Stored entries

____

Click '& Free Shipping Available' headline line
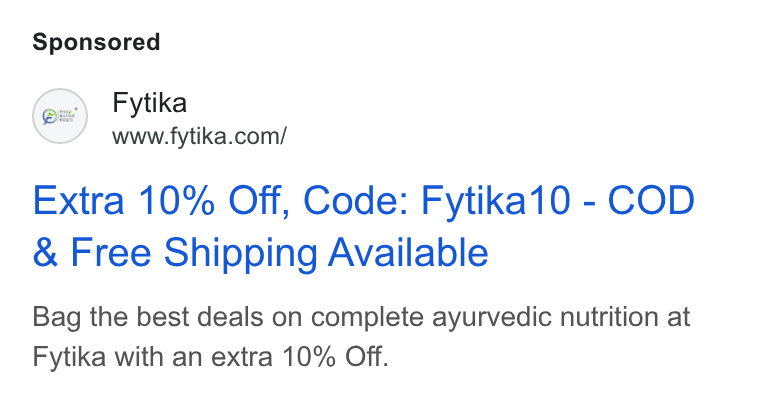The height and width of the screenshot is (398, 760). coord(260,253)
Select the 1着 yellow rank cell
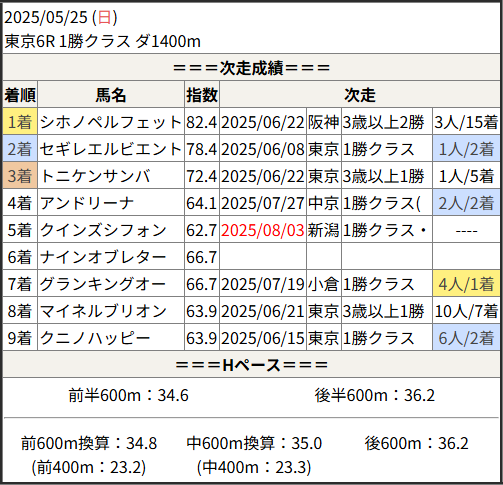 coord(20,121)
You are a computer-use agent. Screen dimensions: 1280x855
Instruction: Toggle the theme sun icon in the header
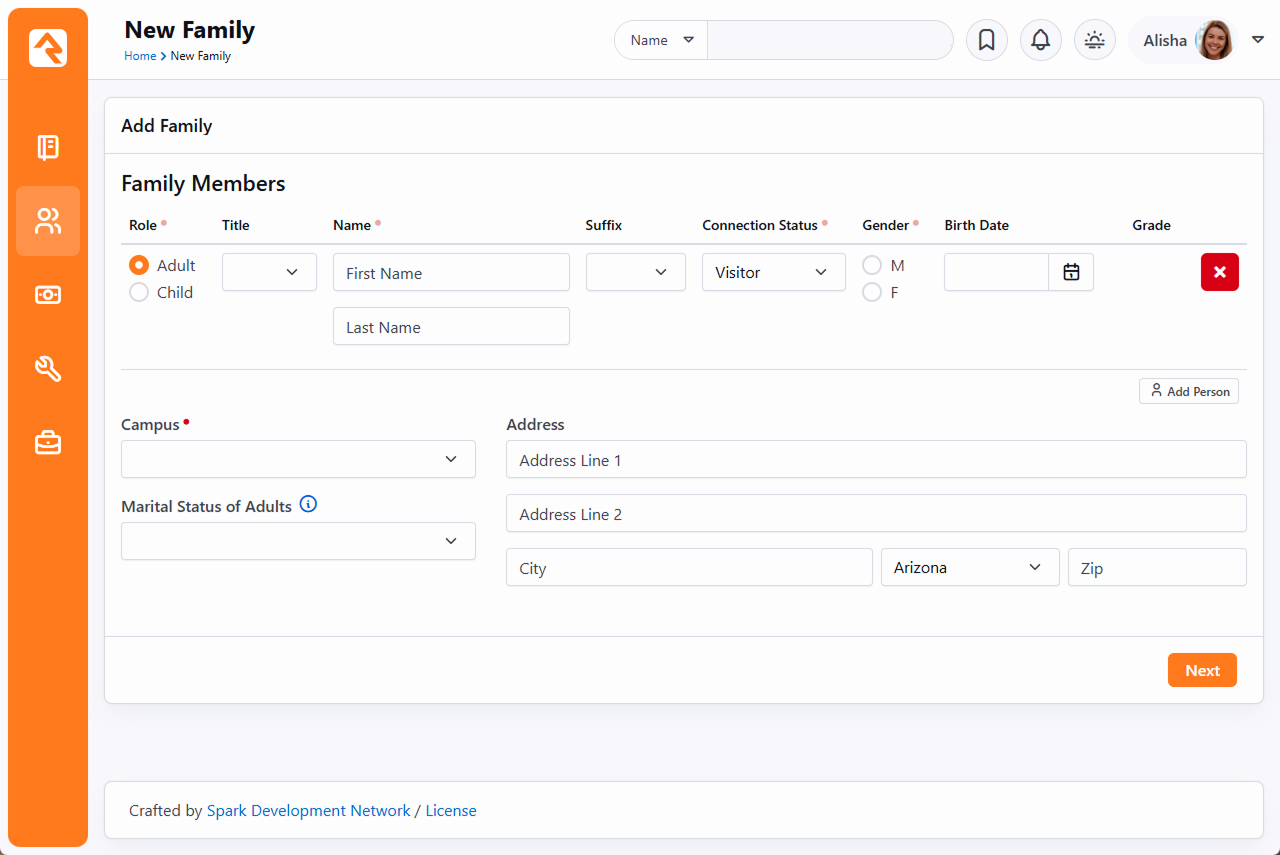click(1094, 40)
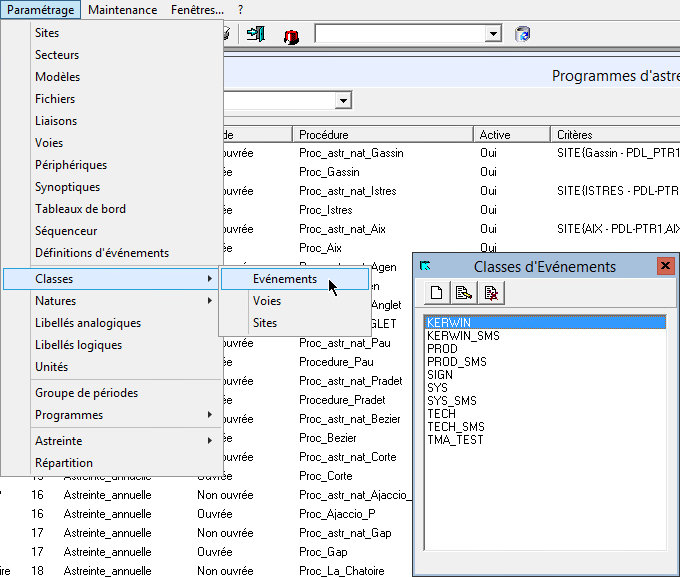Click the red alarm beacon toolbar icon
Viewport: 680px width, 577px height.
(x=291, y=35)
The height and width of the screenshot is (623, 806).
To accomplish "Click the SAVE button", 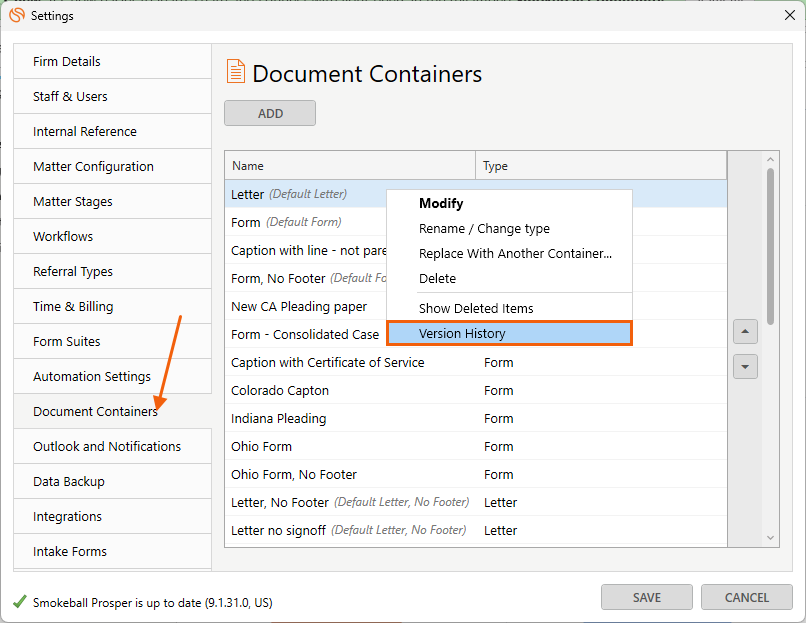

____

[Directive] Can you write out all the records again, substituting "top bar" for "header" and keeping everything else the same? Leave the pictures out.

[Problem solution]
Click '& Free Shipping Available' headline line
The height and width of the screenshot is (398, 760). coord(260,253)
Select the 1着 yellow rank cell
 coord(20,121)
You are a computer-use agent. Screen dimensions: 1280x855
Instruction: Toggle the theme sun icon in the top bar
click(1094, 40)
Click the red alarm beacon toolbar icon
Viewport: 680px width, 577px height.
(x=291, y=35)
The height and width of the screenshot is (623, 806).
To accomplish "Click the SAVE button", 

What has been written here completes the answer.